Hyphenation is the bane of many a writer. Wilson Follett, author of Modern American Usage: A Guide, wrote, “Nothing gives away the incompetent amateur more quickly than the typescript that neglects this mark of punctuation or that employs it where it is not wanted.”
For hyphenation rules, the best advice I can give you is to consult the CMOS hyphenation chart (you can Google it and print it out!) and Merriam-Webster’s Collegiate Dictionary. But I’ll try to cover some basics in these entries to help get you familiar with the most common hyphenation issues.
When considering hyphenation, here are your options:
- Open (two words, no hyphenation)
- Closed (one word)
- Hyphenated (connecting two words with a hyphen)
Let’s take a look at prefixes. British English is more likely to use the hyphen than American English. Most compounds formed with prefixes are closed in AmE, whether they are nouns, verb, adjectives, or adverbs. But here are some exceptions. These constructions require a hyphen following the prefix:
- Before a capitalized word or a numeral, such as post-Roman or mid-August
- Before a compound term, such as non-self-disclosure
- To separate double vowels, such as anti-intellectual or co-organizers (many “co” words are closed up though, so check your dictionary)
- When a prefix or combining form stands alone, such as over- and underused, macro- and microeconomics
Here are a couple of prefixes that are quite consistent in their open, closed, or hyphenated forms:
- all– most adjective compounds are hyphenated, while most adverb compounds are not.
- Adjectives: all-inclusive, all-around, all-powerful
- Adverbs: all over, all out, all along
- cross– most compounds formed with cross are hyphenated; a few are closed.

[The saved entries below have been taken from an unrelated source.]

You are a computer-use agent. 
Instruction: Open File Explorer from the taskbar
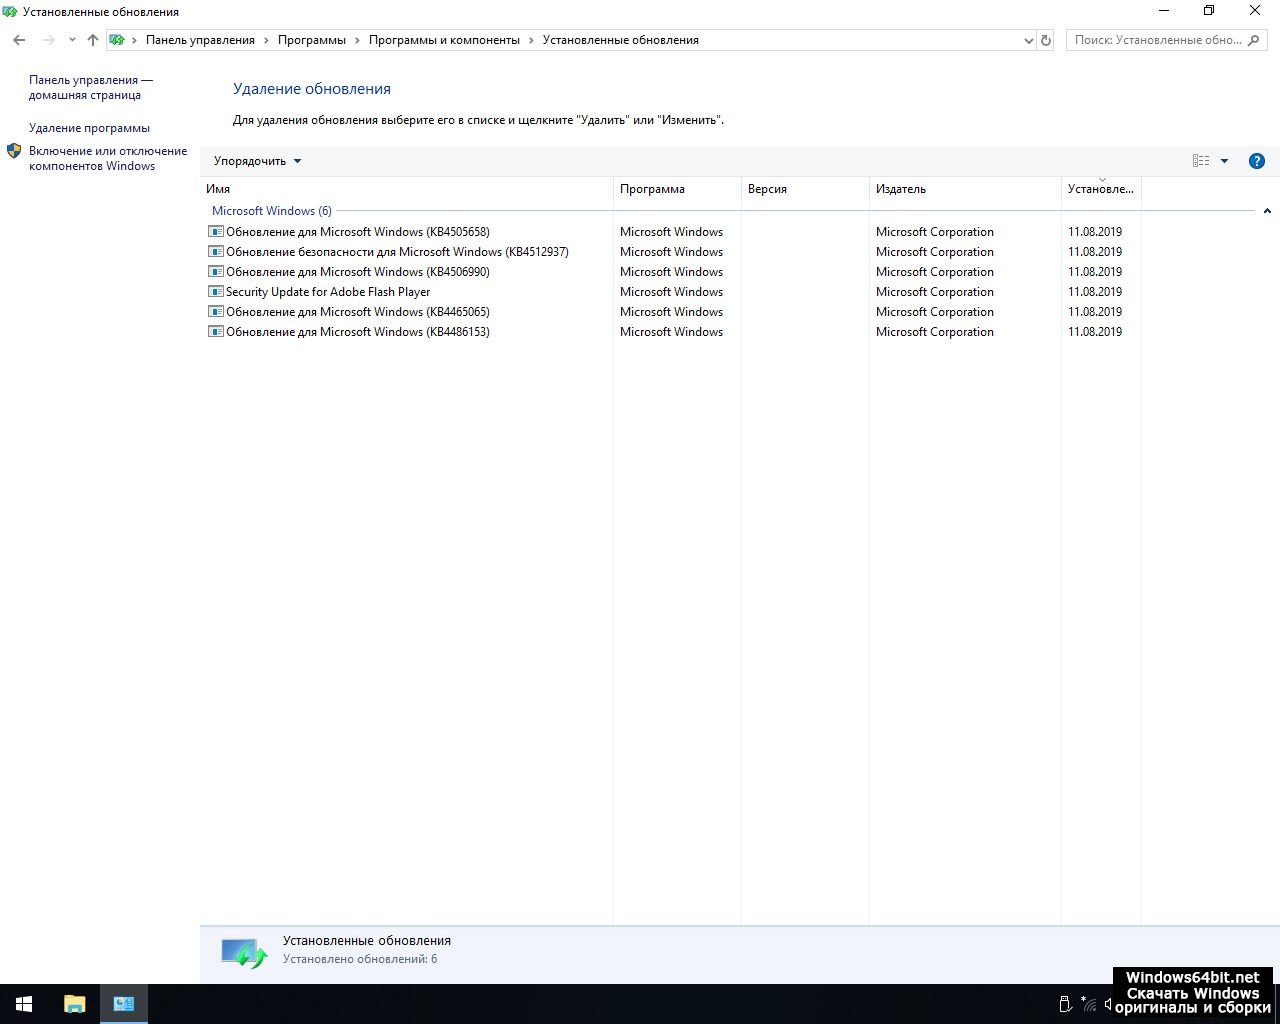click(x=75, y=1004)
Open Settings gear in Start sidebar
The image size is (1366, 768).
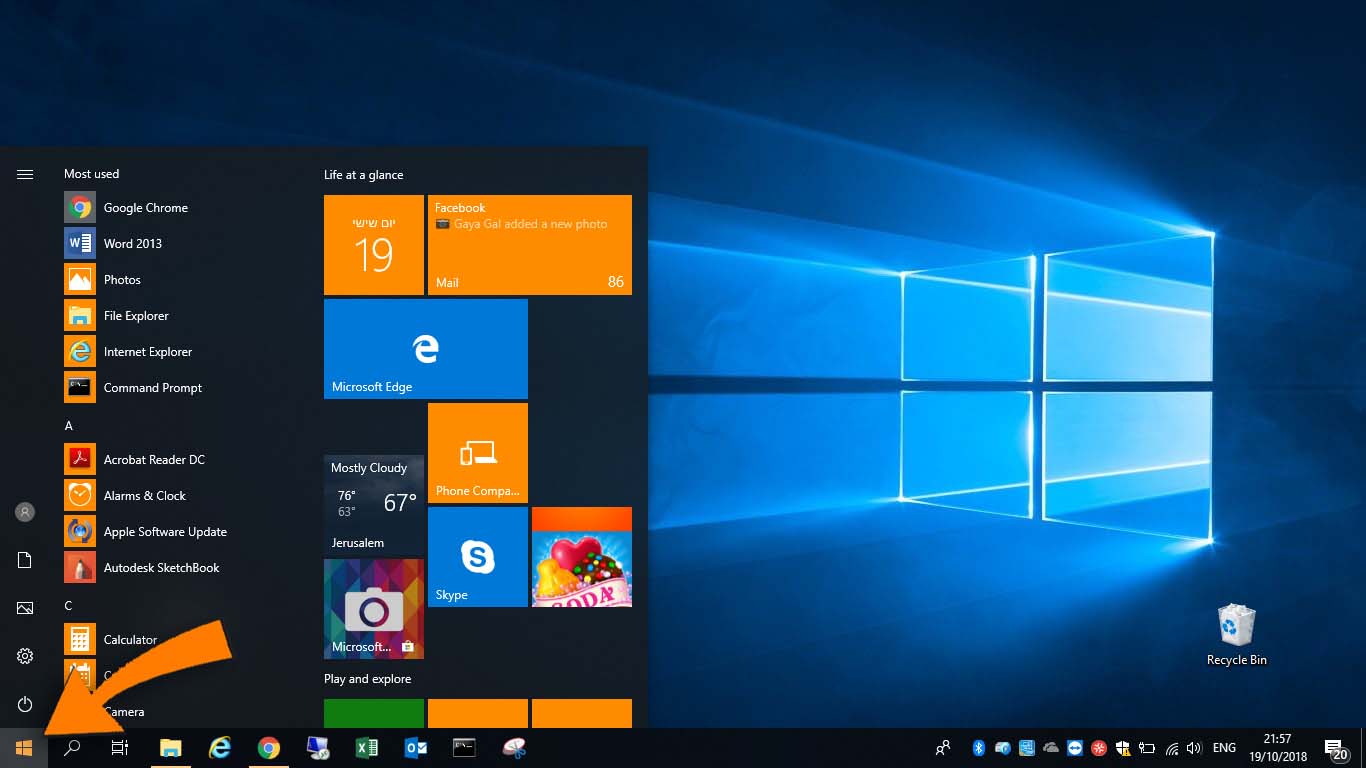(x=25, y=656)

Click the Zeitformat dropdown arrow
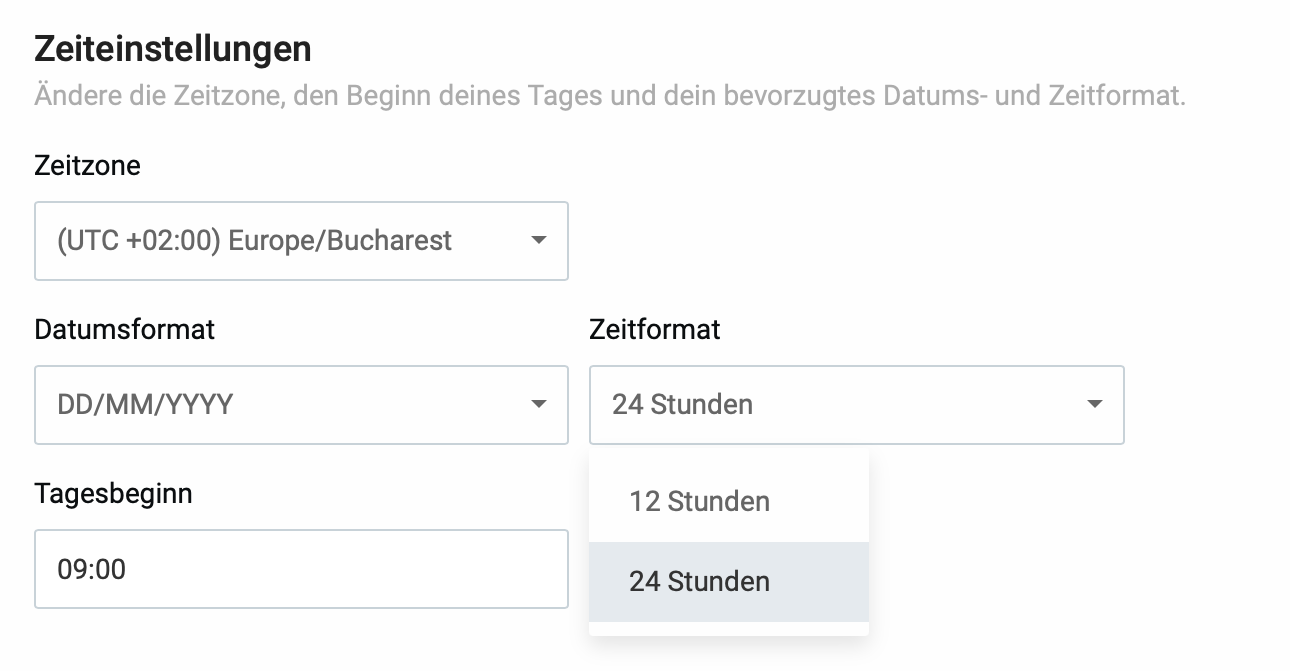point(1095,405)
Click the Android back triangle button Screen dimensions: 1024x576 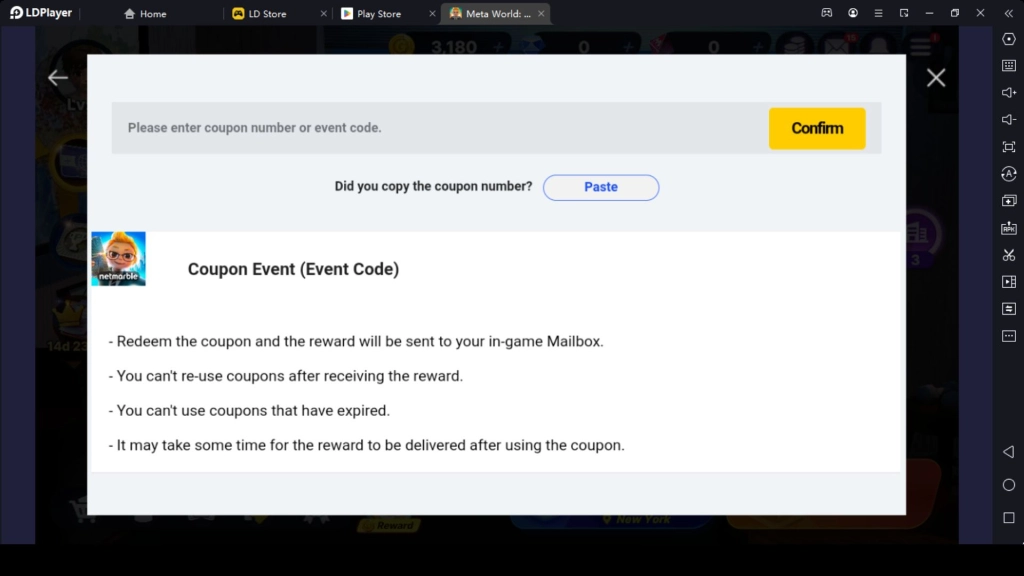click(x=1009, y=452)
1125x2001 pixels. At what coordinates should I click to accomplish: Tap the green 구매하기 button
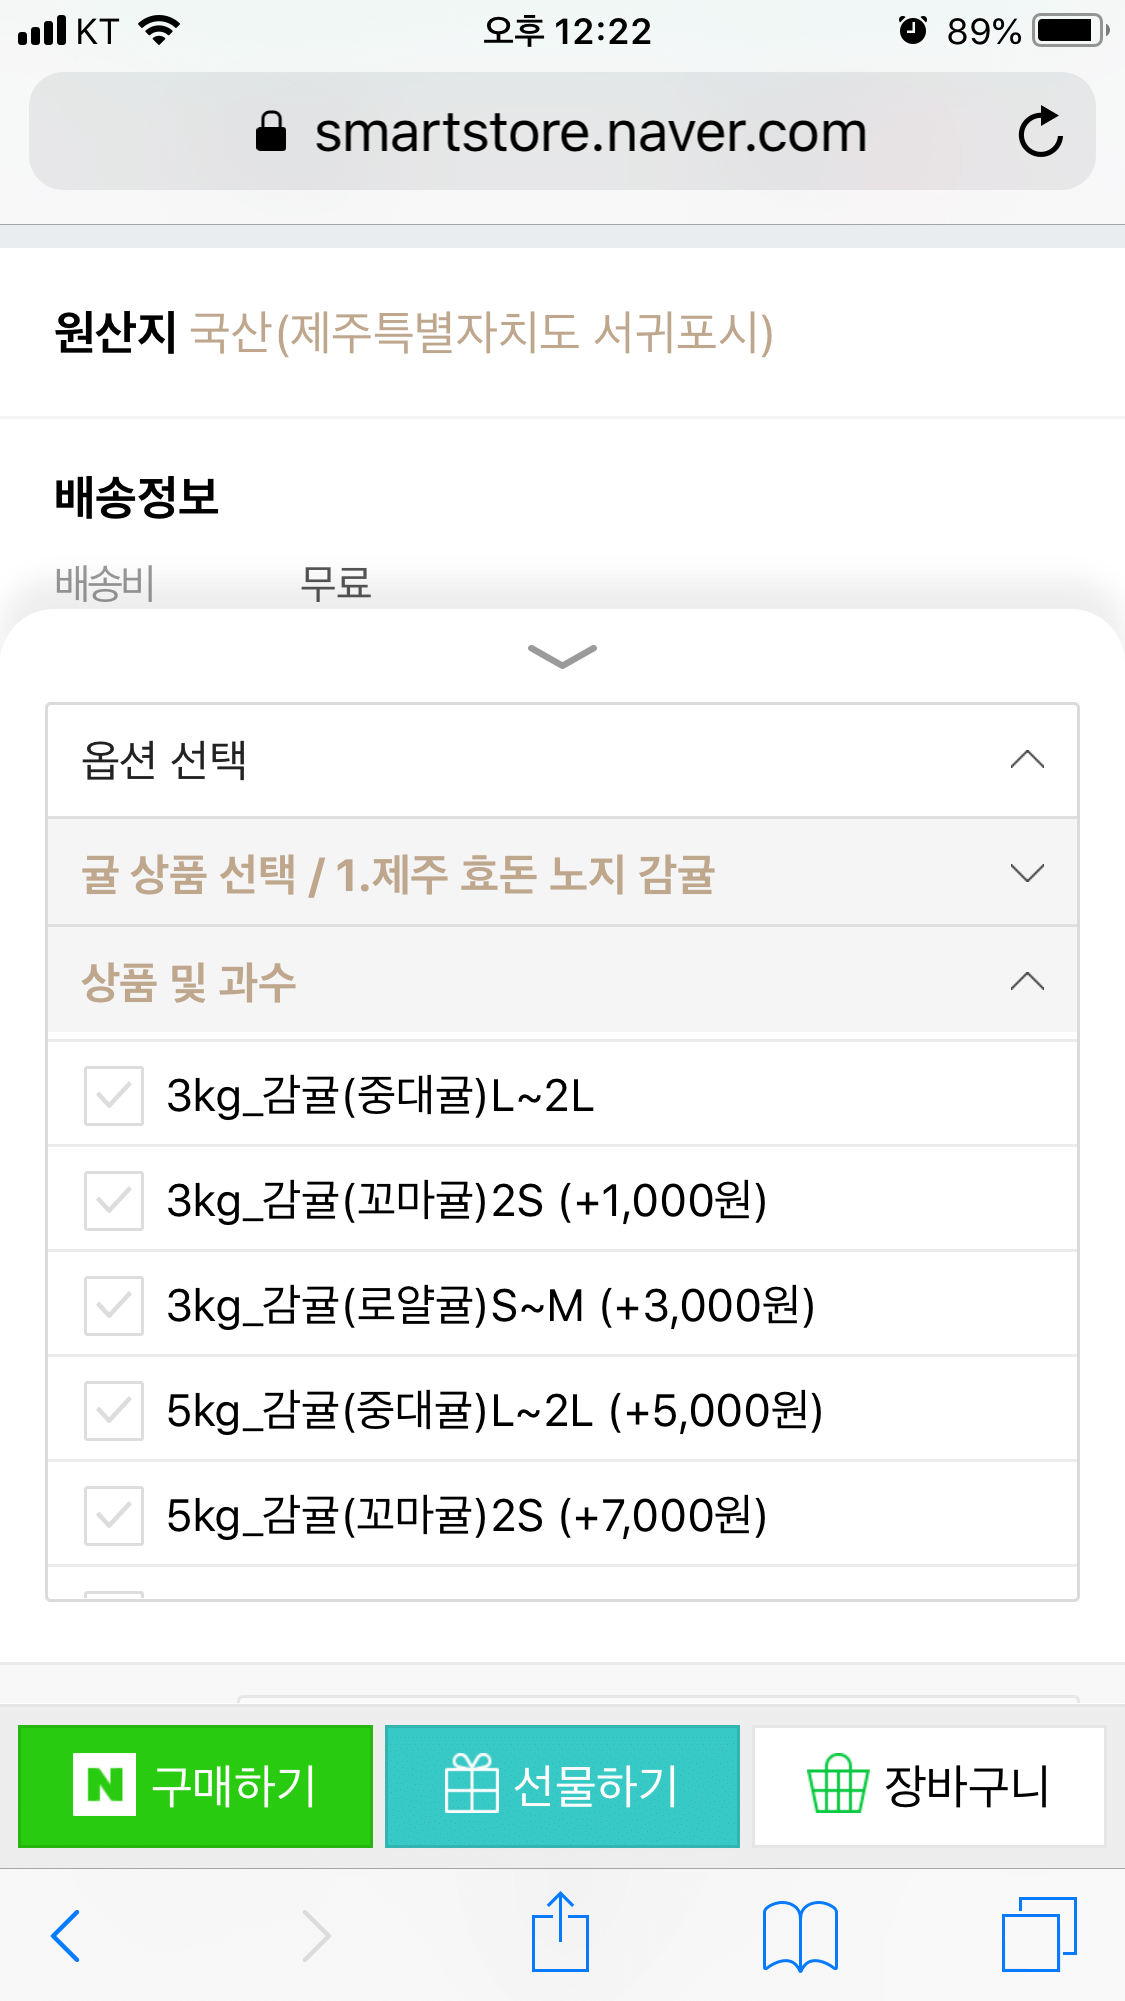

- cross-country, cross-checking, crossbar, crosspiece, crosswalk
Many of us tend to hyphenate words with prefixes, but much of the time we should close these words up. That includes words that begin with anti, co, counter, extra, hyper, inter, and many more. So best to look them up first in the dictionary, and if you can’t find the word as one combined word, then hyphenate it.